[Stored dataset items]

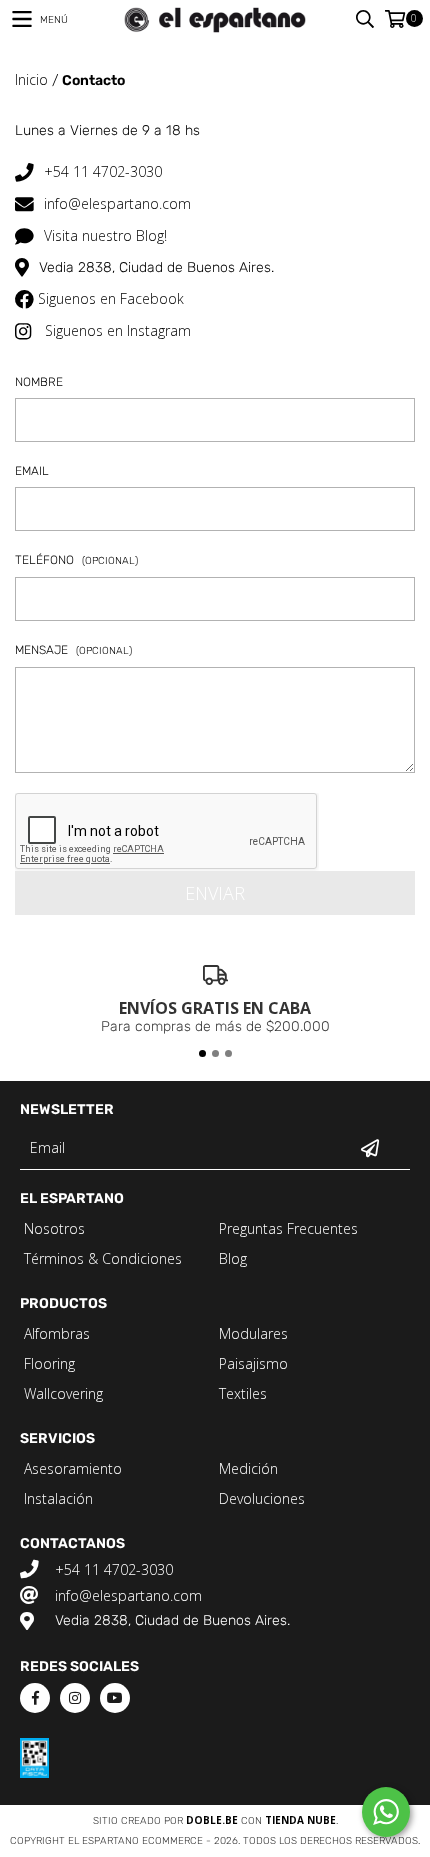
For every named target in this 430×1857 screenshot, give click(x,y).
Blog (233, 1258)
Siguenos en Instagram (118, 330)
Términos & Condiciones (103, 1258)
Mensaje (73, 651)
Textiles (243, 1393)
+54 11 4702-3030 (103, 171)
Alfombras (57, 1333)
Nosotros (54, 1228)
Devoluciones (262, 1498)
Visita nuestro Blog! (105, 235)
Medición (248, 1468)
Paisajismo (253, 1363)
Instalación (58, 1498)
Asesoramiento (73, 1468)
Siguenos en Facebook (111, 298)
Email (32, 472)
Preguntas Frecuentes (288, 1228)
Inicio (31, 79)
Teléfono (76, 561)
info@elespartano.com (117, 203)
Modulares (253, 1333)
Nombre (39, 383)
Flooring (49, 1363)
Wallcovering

_TASK DETAILS_. A copy of each line above that holds the word "Siguenos" is the expected answer.

_SOLUTION TO THE EXERCISE_.
Siguenos en Instagram (118, 330)
Siguenos en Facebook (111, 298)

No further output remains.